HOW TO COMPLETE THIS TASK:
Give back exactly the lines of the data below, starting with the line that has "KKR vs MI Schedule (62, 2004)" and going on through the line that has "DD vs SRH Score Card (62, 1898)".

[[ DATA SUPPLIED open ]]

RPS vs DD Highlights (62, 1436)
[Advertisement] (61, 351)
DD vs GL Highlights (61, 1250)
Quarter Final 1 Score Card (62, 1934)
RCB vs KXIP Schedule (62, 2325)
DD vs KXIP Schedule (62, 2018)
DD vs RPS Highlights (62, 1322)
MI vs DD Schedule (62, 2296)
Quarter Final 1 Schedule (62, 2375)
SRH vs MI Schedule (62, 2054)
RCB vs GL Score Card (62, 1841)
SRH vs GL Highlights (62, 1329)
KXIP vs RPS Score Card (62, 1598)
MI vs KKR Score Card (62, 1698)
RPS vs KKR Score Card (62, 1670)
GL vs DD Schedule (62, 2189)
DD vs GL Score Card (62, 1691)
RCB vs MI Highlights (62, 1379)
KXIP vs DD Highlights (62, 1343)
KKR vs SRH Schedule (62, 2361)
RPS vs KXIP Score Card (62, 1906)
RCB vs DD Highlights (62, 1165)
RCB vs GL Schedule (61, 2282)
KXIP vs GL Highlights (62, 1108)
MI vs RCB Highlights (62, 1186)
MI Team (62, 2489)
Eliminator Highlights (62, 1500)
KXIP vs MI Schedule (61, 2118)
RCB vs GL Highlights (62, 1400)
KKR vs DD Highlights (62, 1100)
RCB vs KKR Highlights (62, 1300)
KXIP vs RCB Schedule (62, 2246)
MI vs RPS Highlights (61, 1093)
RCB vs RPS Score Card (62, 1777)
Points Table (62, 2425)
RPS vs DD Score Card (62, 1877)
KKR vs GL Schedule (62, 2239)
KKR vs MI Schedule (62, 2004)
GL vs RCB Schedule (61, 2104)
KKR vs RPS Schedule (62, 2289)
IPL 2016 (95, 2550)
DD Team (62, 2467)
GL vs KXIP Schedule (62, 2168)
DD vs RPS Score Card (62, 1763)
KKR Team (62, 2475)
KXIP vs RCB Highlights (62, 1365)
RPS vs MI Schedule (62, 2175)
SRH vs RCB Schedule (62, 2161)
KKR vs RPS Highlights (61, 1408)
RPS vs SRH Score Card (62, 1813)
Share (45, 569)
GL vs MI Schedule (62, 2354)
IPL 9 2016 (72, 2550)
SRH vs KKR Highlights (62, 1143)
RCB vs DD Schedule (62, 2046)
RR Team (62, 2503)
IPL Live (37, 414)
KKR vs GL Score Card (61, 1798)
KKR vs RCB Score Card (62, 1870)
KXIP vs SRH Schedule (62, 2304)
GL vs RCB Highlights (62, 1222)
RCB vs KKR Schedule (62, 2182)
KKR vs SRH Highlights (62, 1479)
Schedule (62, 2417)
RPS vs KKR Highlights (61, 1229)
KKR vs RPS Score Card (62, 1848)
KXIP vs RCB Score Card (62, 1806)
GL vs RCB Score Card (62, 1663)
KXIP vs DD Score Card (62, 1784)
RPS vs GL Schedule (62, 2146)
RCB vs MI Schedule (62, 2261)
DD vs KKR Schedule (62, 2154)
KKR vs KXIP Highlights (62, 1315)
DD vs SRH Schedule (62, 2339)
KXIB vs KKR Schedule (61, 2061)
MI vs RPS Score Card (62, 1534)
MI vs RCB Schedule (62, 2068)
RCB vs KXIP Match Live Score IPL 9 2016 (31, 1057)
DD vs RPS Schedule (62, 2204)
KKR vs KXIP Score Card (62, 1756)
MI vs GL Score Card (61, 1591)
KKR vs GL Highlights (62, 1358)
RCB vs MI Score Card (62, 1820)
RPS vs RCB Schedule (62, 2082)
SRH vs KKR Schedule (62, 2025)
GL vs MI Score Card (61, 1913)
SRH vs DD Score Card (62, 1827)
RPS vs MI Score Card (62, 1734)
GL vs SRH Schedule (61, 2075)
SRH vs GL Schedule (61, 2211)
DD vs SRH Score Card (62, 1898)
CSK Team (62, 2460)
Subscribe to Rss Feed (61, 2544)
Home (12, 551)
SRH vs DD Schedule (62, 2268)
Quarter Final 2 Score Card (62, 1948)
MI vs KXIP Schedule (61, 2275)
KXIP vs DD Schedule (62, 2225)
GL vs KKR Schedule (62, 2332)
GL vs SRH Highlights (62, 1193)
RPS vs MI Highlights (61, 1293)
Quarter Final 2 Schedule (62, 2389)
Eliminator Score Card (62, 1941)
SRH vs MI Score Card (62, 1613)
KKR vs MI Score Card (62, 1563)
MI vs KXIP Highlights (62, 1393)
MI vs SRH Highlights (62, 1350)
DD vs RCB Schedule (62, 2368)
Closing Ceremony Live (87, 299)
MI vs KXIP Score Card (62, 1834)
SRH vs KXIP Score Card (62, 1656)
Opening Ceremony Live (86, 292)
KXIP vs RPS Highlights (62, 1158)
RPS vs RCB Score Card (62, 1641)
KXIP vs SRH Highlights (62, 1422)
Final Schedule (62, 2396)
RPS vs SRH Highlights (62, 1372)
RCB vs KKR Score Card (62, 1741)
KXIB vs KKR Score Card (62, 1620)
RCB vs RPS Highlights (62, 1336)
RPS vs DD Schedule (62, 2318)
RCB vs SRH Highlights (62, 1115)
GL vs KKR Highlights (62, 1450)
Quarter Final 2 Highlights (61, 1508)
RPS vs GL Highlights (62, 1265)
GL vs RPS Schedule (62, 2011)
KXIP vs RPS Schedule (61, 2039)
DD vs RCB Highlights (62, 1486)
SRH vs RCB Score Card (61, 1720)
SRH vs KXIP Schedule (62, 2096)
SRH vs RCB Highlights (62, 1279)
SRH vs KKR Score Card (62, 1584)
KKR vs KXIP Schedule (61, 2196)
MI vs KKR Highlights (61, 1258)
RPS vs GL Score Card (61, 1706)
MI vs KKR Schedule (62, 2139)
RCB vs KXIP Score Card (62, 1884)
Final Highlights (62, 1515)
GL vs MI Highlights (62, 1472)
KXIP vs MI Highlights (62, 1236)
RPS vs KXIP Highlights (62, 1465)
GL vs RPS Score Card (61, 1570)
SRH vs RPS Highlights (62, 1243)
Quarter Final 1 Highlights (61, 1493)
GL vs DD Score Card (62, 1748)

[[ DATA SUPPLIED closed ]]

ANSWER TO THE PROBLEM:
KKR vs MI Schedule (62, 2004)
GL vs RCB Schedule (61, 2104)
KKR vs RPS Schedule (62, 2289)
IPL 2016 (95, 2550)
DD Team (62, 2467)
GL vs KXIP Schedule (62, 2168)
DD vs RPS Score Card (62, 1763)
KKR Team (62, 2475)
KXIP vs RCB Highlights (62, 1365)
RPS vs MI Schedule (62, 2175)
SRH vs RCB Schedule (62, 2161)
KKR vs RPS Highlights (61, 1408)
RPS vs SRH Score Card (62, 1813)
Share (45, 569)
GL vs MI Schedule (62, 2354)
IPL 9 2016 (72, 2550)
SRH vs KKR Highlights (62, 1143)
RCB vs DD Schedule (62, 2046)
RR Team (62, 2503)
IPL Live (37, 414)
KKR vs GL Score Card (61, 1798)
KKR vs RCB Score Card (62, 1870)
KXIP vs SRH Schedule (62, 2304)
GL vs RCB Highlights (62, 1222)
RCB vs KKR Schedule (62, 2182)
KKR vs SRH Highlights (62, 1479)
Schedule (62, 2417)
RPS vs KKR Highlights (61, 1229)
KKR vs RPS Score Card (62, 1848)
KXIP vs RCB Score Card (62, 1806)
GL vs RCB Score Card (62, 1663)
KXIP vs DD Score Card (62, 1784)
RPS vs GL Schedule (62, 2146)
RCB vs MI Schedule (62, 2261)
DD vs KKR Schedule (62, 2154)
KKR vs KXIP Highlights (62, 1315)
DD vs SRH Schedule (62, 2339)
KXIB vs KKR Schedule (61, 2061)
MI vs RPS Score Card (62, 1534)
MI vs RCB Schedule (62, 2068)
RCB vs KXIP Match Live Score IPL 9 2016 (31, 1057)
DD vs RPS Schedule (62, 2204)
KKR vs KXIP Score Card (62, 1756)
MI vs GL Score Card (61, 1591)
KKR vs GL Highlights (62, 1358)
RCB vs MI Score Card (62, 1820)
RPS vs RCB Schedule (62, 2082)
SRH vs KKR Schedule (62, 2025)
GL vs MI Score Card (61, 1913)
SRH vs DD Score Card (62, 1827)
RPS vs MI Score Card (62, 1734)
GL vs SRH Schedule (61, 2075)
SRH vs GL Schedule (61, 2211)
DD vs SRH Score Card (62, 1898)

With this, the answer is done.